Me: Squeeeeeeeeeeeeeeeee!!! (which is three year old speak for, “Yes that sounds quite enjoyable”)
We decided on seeing a 1 p.m. showing since it fit right in between my afternoon nap and the art gala I had to attend later in the evening. Words cannot explain how excited I was for this entire experience. Watching a movie in 1986 wasn’t as easy as it is today. I don’t even think we had a VCR or cable television back then. The only movie I had seen up to that point was a home video of me singing Old McDonald to my grandpa. I gave my performance three stars, my pitch was a little off and I fell asleep mid song. “Two thumbs up!” said my mom.
By the time we get to the theater I’m literally buzzing with excitement. My mom loads us up with popcorn and candy and I am in (All Dogs to to) Heaven. We sit down in our seats and I immediately notice we’re the only other people there. I think we are literally the only people, besides staff, in the entire building. My entire life of going to the movies and that has probably only ever happened twice. We are the ONLY people in this giant, cavernous room! This is scary! What are all these chairs for? Am I supposed to watch this movie with ghosts? Do ghosts like dog love stories? This place is haunted!
My mom can tell I’m getting agitated, I think she can smell my fear. She tries to soothe me: “It’s OK honey, why don’t you eat all that popcorn and shut the hell up?” Things go from bad to worse when they dim the lights. The movie is about to start and it’s pitch black and scary in there. What starts as a typical three year old’s melt down develops into a full blown panic attack.

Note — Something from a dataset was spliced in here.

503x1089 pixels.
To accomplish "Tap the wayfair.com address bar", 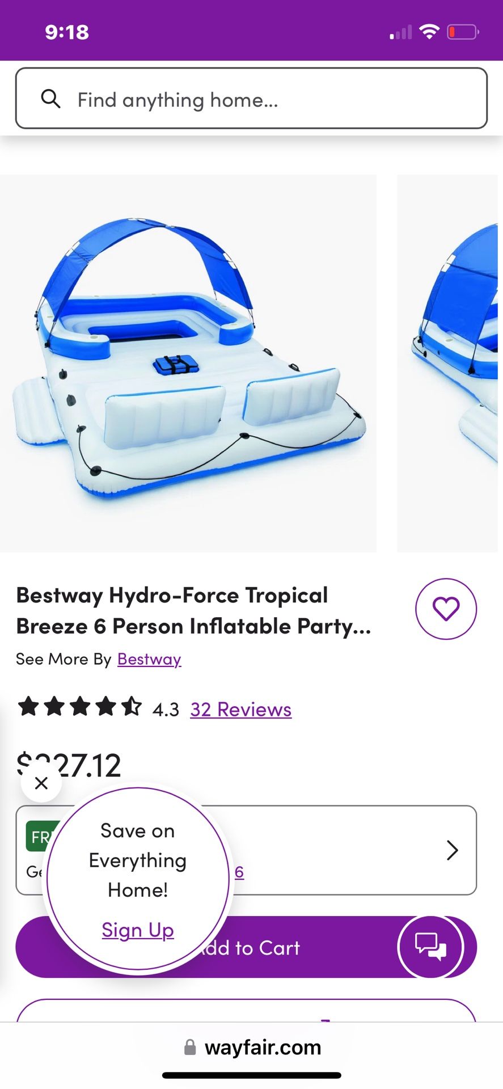I will 252,1047.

I have no idea why I was so afraid, unless we were watching Lady and the Tramp in a serial killer’s basement.
Me: We need to leave right now!
Mom: No.
Me: We are going to die!
Mom: No.
We work out a compromise, she’ll prop open the doors to the theater so some light from the hallway shines in and I won’t talk to her anymore. She does this and it doesn’t even really make a difference, but for some reason it makes me content. Satiate my fears, mother! This works for a few minutes, until a staff member sees the doors open and shuts them. It’s movie theater protocol! Movie on, doors shut! The tears start flowing. I’m either starting to hyperventilate or developing a case of youth asthma. My mom frantically runs to open the doors again and explain to the worker my psychological problems. He completely understands and leaves the doors open.
Everything is OK for about two minutes until another worker walks by and shuts them. I scream and shout, “Those doors shall remain open forever! Pry them off their hinges!” My mom runs back and explains again why those doors need to stay open and they completely understand. But this movie theater must have 400 different people working on this godforsaken afternoon because somebody new keeps walking by and shutting them. I’m not even watching the movie anymore, I couldn’t give a shit about dogs eating spaghetti. I hope they have gluten allergies and choke on those noodles. I’m watching those doors because they better stay open. Because if they shut we will surely die and our souls will be feasted upon by ghosts of movie patrons past.
This goes on for no less then 15 times, the entire length of the movie. My poor mother has lost 10 pounds and developed a taste for marathon training. All she wanted was to do something nice for my birthday and I made her life a living hell with my irrational fears and demands.
I’ve never actually seen Lady and the Tramp in it’s entirety. I’m not even sure what it’s about, but I think it’s about two detectives, hunting a serial killer who uses the seven deadly sins to justify his crimes.